A bar chart showing that civil rights figures are among the most mentioned people in articles by lawmakers about Black History Month

In addition to reviewing the terms used in legislators’ Black History Month messages, the Pew Research Center has identified the people, historical and contemporary, who have been referenced by the most lawmakers in those messages. . In February 2020 and February 2021, civil rights icon Rosa Parks was the most mentioned person in articles by lawmakers about Black History Month: 40 lawmakers mentioned Parks in this context in 2020 and 41 the have done in 2021. People in the top 10 in both years also included civil rights leader Martin Luther King Jr., abolitionists Frederick Douglass and Harriet Tubman, and Shirley Chisholm, the first black woman in Congress.

Other historical figures have been mentioned in these posts in response to recent events.
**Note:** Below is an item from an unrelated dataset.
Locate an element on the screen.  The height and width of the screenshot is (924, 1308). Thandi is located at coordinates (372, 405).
For example, NASA mathematician Katherine Johnson – who died on February 24, 2020 – was the third most mentioned figure in February 2020. And in 2021, the most mentioned figures included Kamala Harris, who had recently been elected vice president, and John Lewis, a civil rights leader and congressman who died in July 2020.
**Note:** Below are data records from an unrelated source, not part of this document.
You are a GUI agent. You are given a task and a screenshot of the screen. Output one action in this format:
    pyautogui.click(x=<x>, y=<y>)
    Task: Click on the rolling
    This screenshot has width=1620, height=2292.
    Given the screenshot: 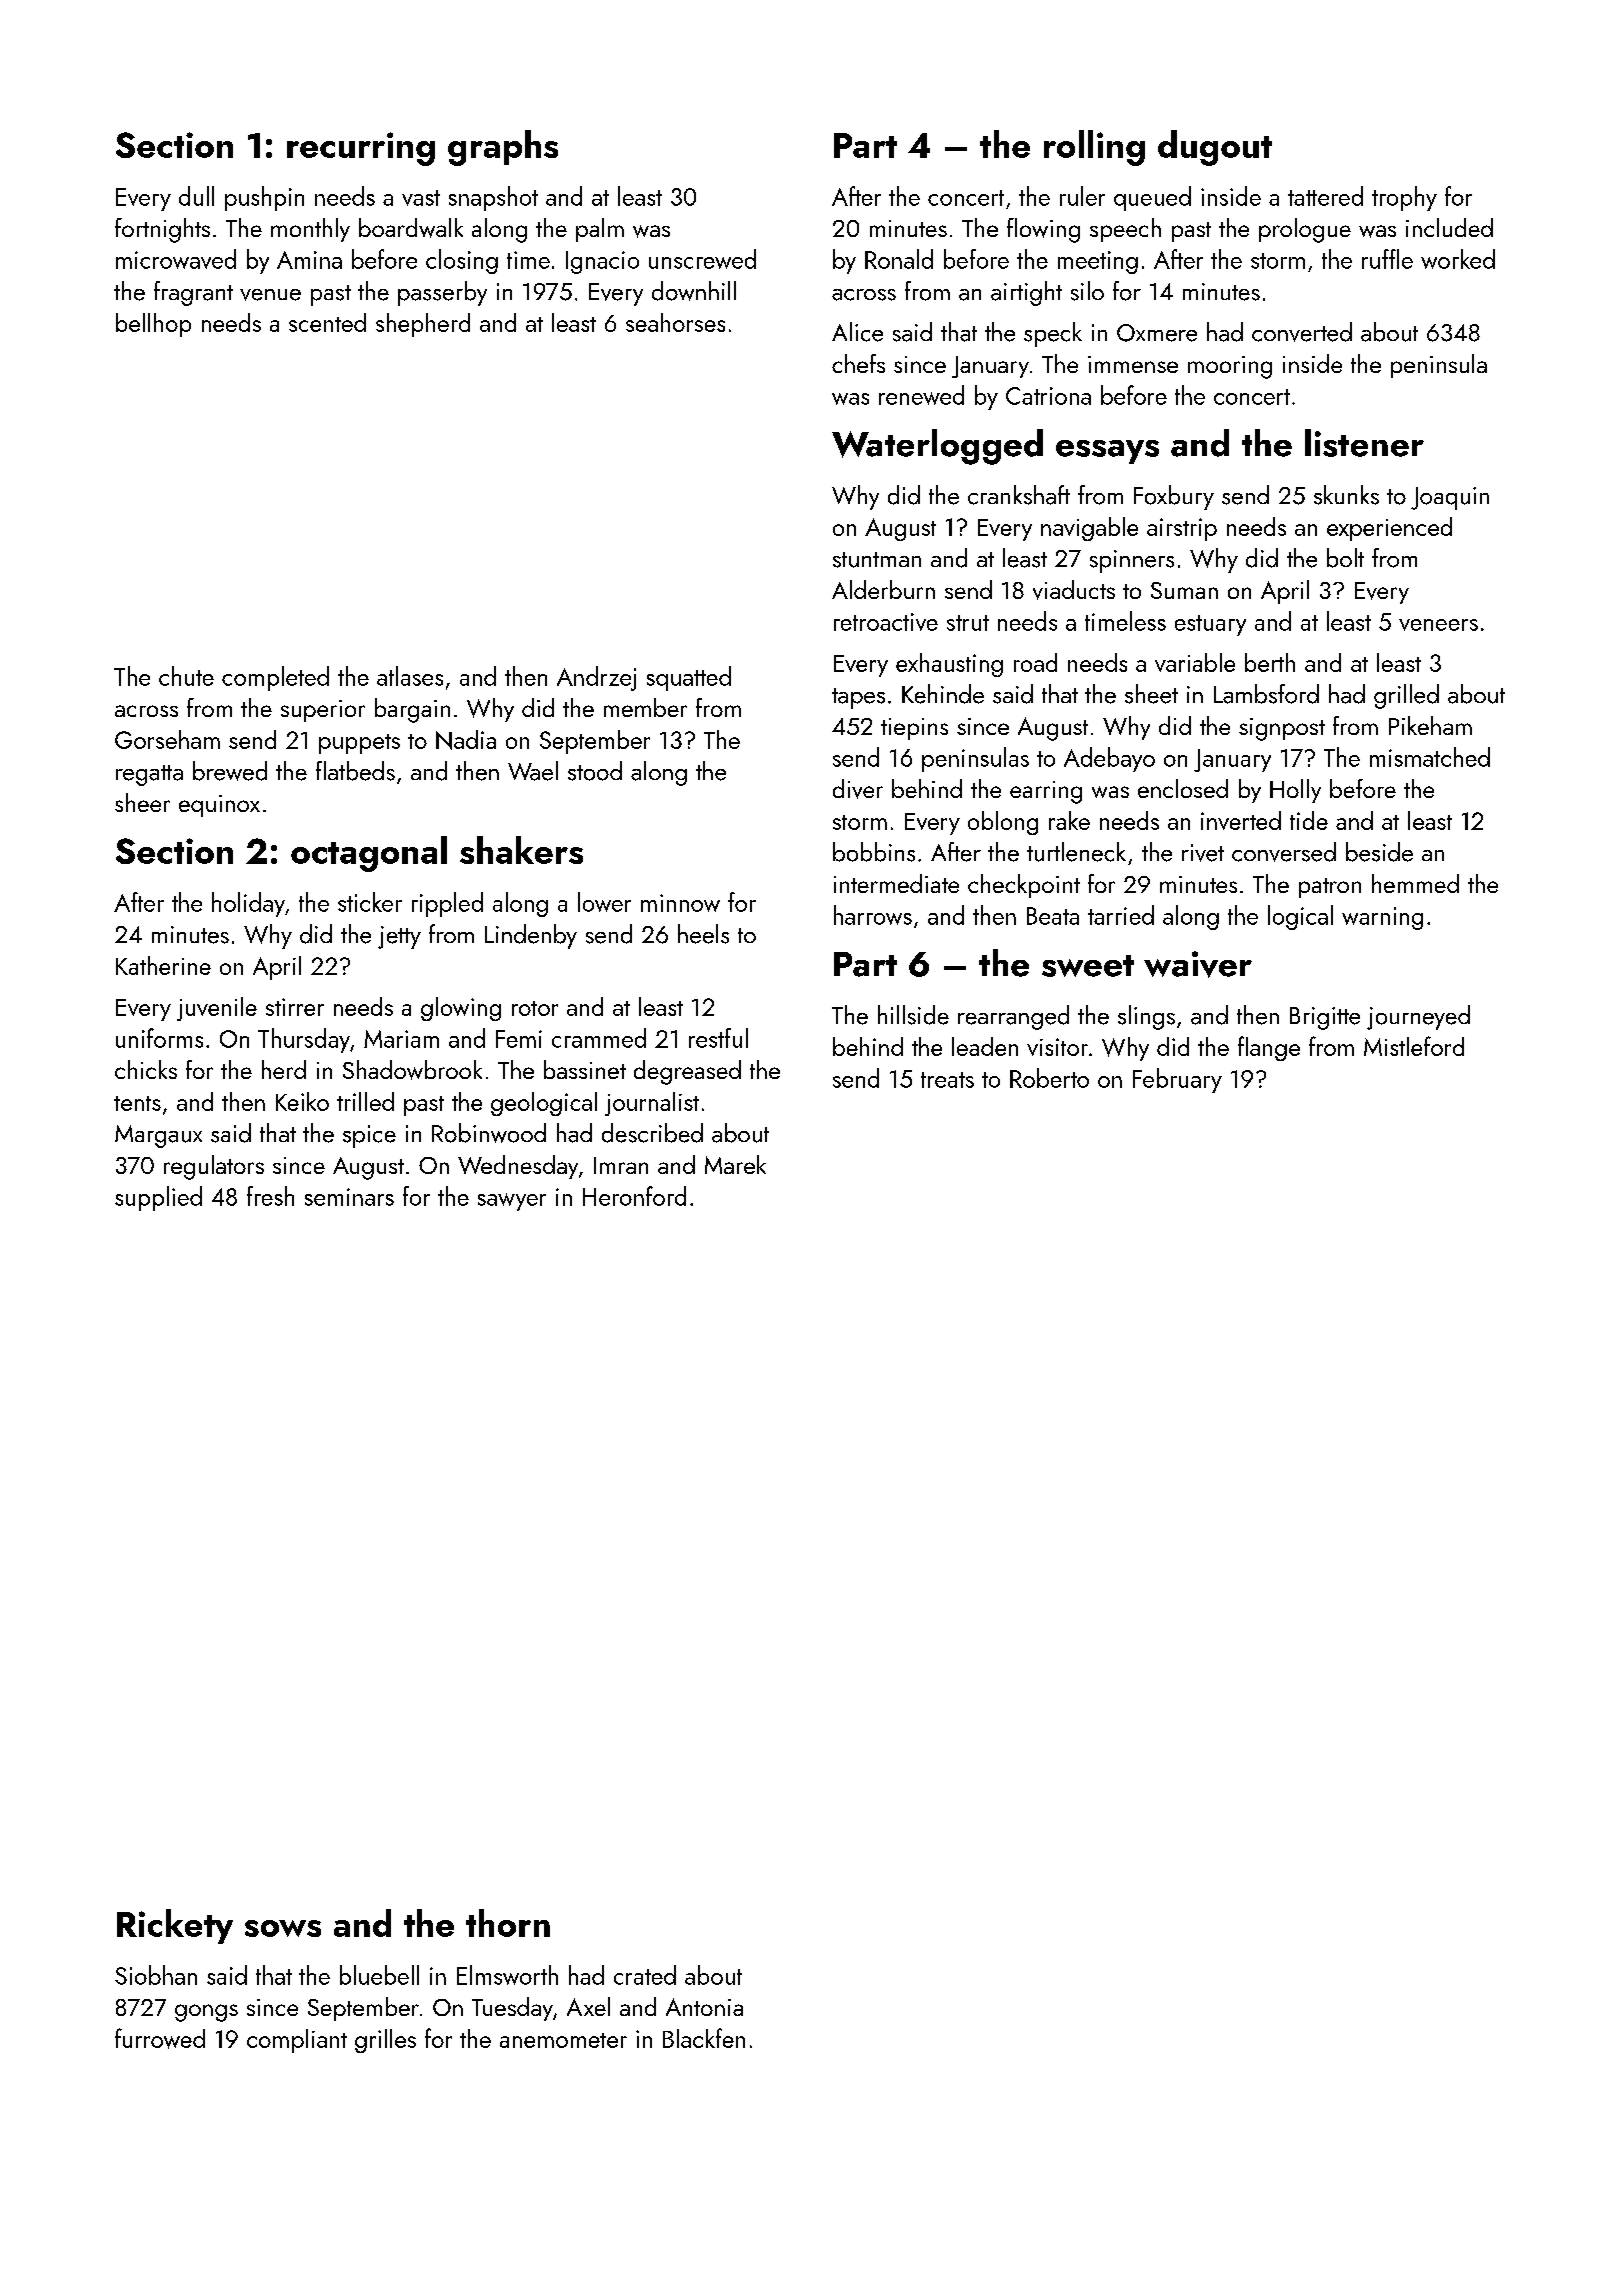 What is the action you would take?
    pyautogui.click(x=1094, y=148)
Members of Congress also differ from party to party when it comes to Who the people they mentioned in their social media posts in honor of Black History Month. Many of these contemporary or historical personalities, for example, were cited more by Democratic members than by Republican members. This includes references to people killed by police whose deaths helped spark the 2020 Black Lives Matter protests, such as George Floyd (referenced by six Democrats and no Republicans in articles on Human History Month). Blacks in February 2021) and Breonna Taylor (mentioned by three Democrats and no Republicans that month).

Republicans, in turn, have often referred to black Reconstruction-era politicians who served in Congress as Republicans, such as Hiram Revels (mentioned in 2020) and Joseph Rainey (in 2021). GOP lawmakers have also referenced contemporary conservative political or legal figures who are black. Supreme Court Justice Clarence Thomas, for example, was mentioned by six Republican members of Congress in articles about Black History Month in February 2020 and February 2021 combined, but by no Democrats.
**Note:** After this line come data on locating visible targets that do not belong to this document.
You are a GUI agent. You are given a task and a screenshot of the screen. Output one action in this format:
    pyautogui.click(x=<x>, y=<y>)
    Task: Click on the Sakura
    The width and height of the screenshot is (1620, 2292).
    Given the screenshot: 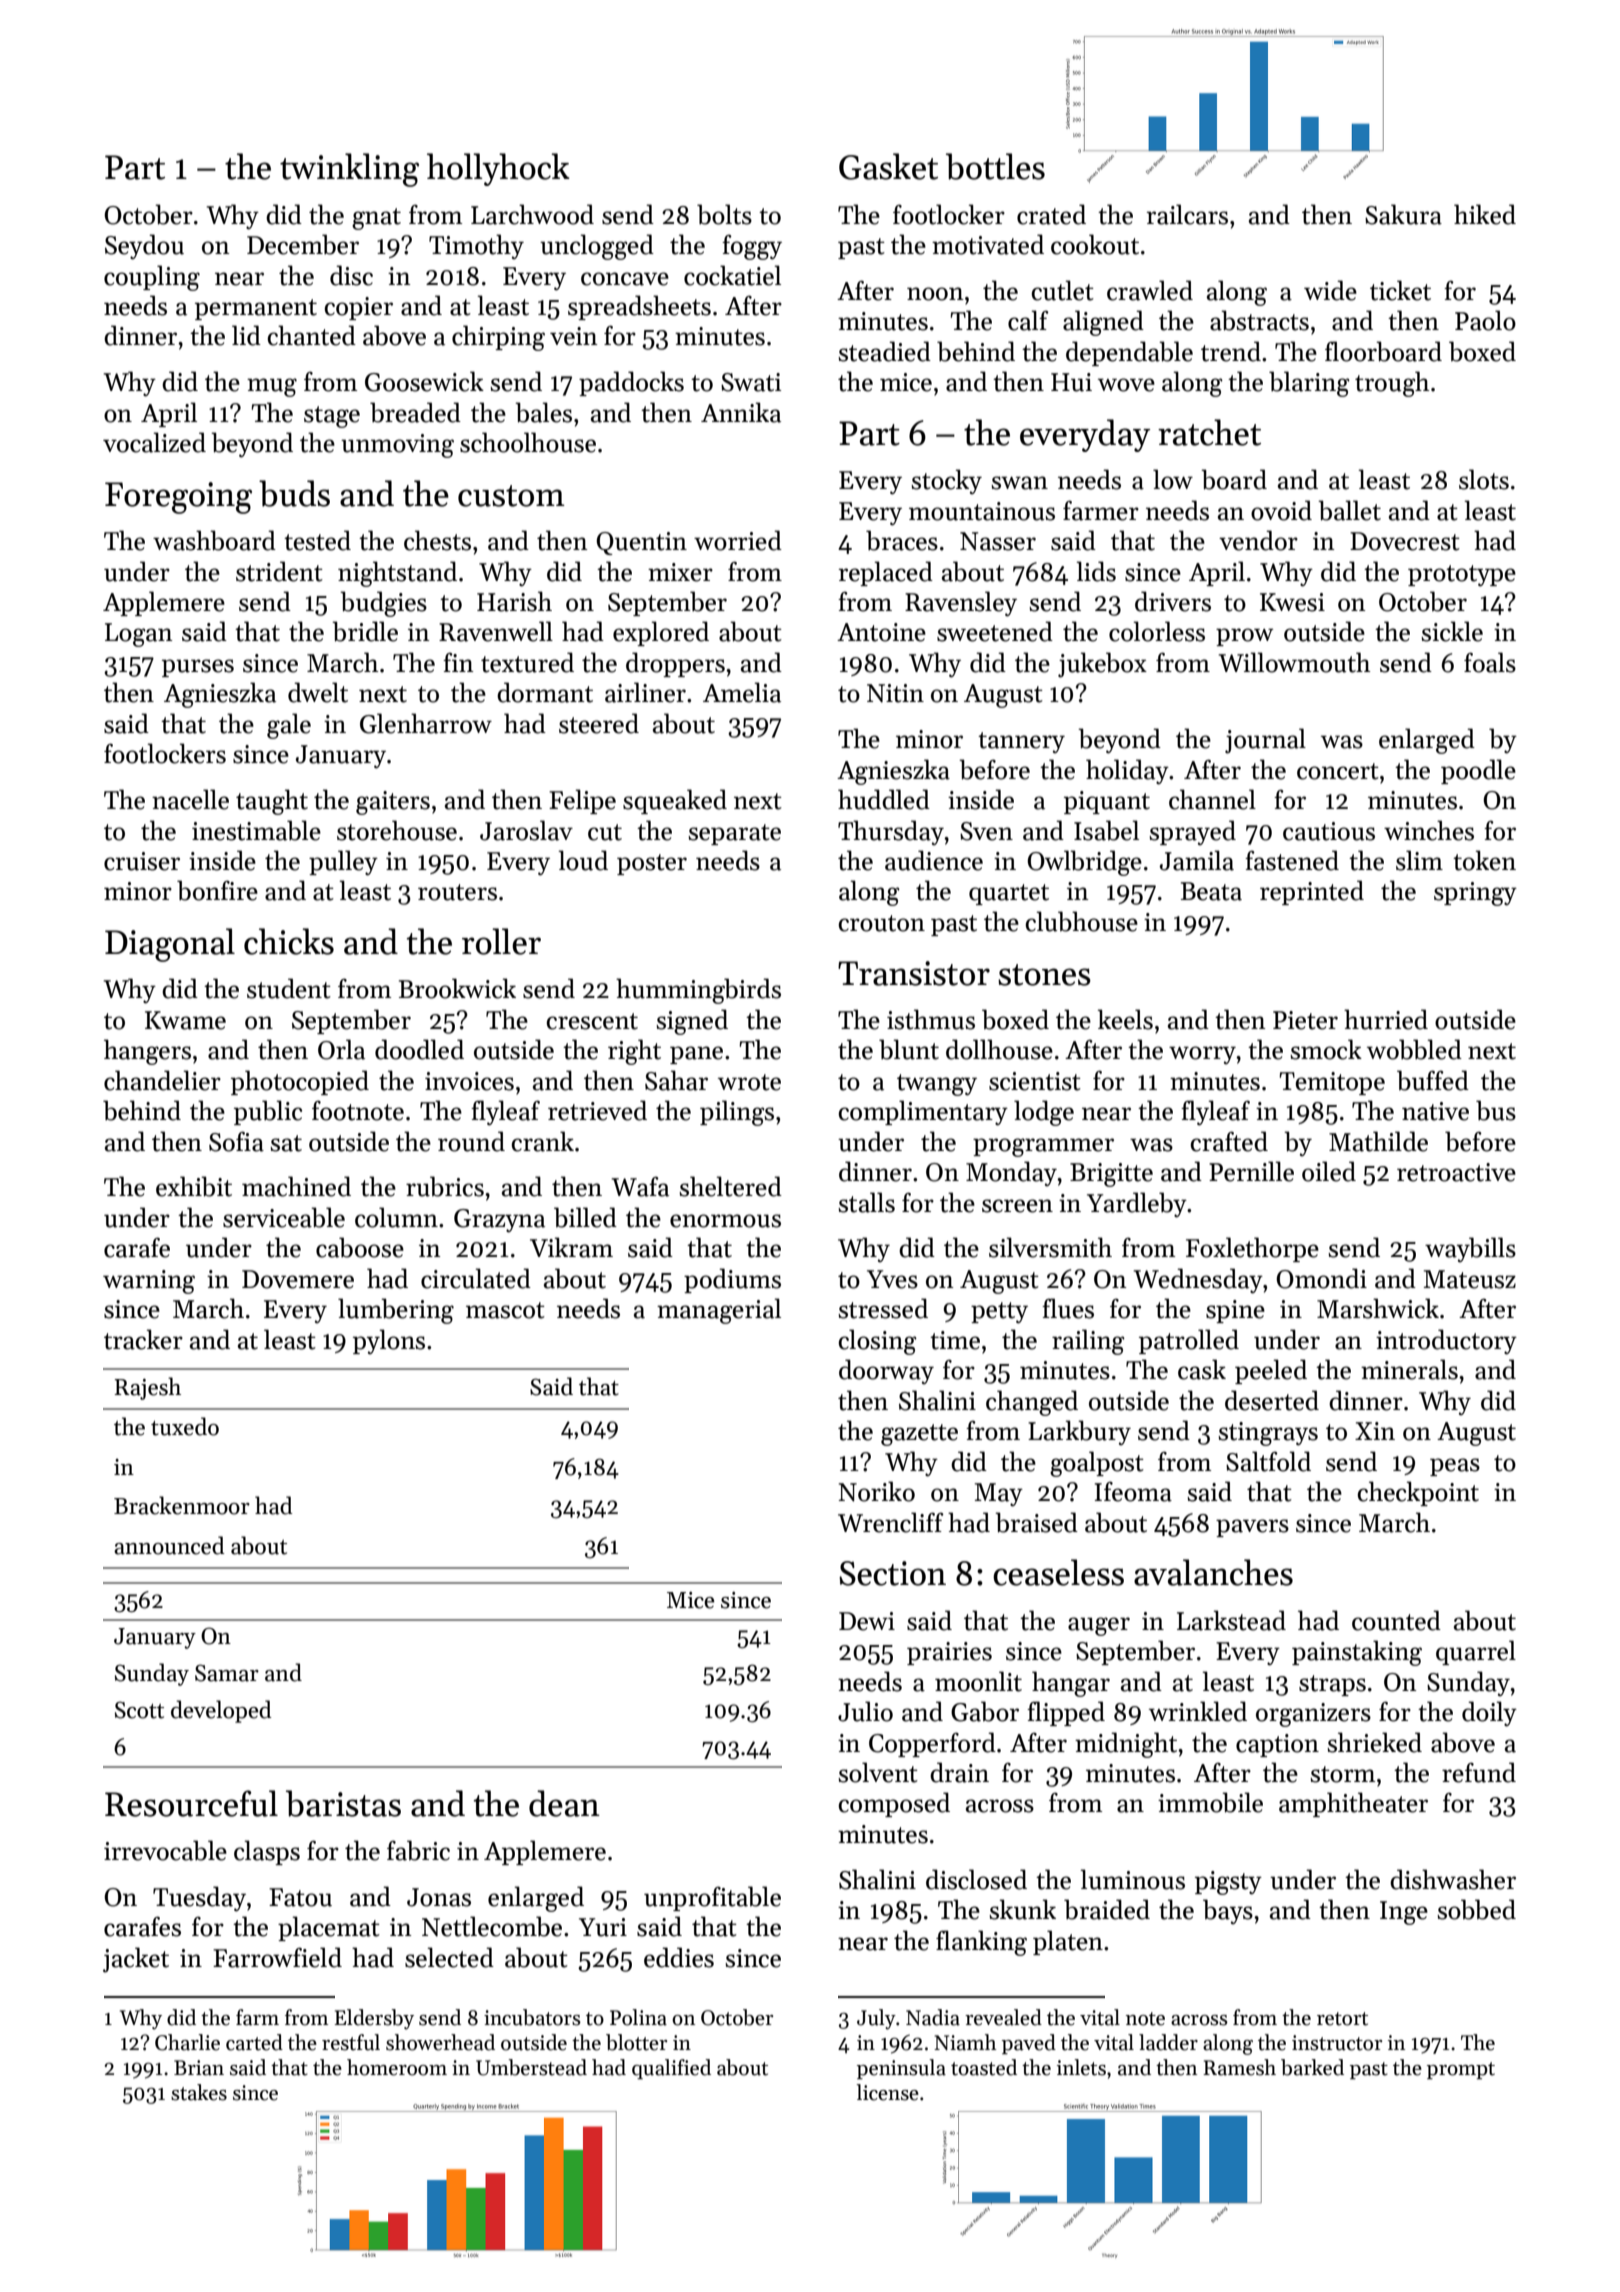 What is the action you would take?
    pyautogui.click(x=1403, y=214)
This analysis focuses on people who are mentioned in publications specific to Black History Month. But many of these people are also discussed in more general contexts. In February 2020 and February 2021, for example, black Americans mentioned by the bulk of congressional lawmakers — regardless of context — included prominent contemporary political figures such as Barack Obama and Kamala Harris, as well as people appearing prominently in discussions at the time. , such as Katherine Johnson, Emmett Till (memorized in the Emmett Till Antilynching Act which passed the House of Representatives in February 2020) or Tuskegee Airman Charles McGee (honored in the 2020 State of the Union Address).

Note: Here is the detailed methodology of this analysis.

Samuel Bestvater is a computational social scientist focusing on data science at the Pew Research Center.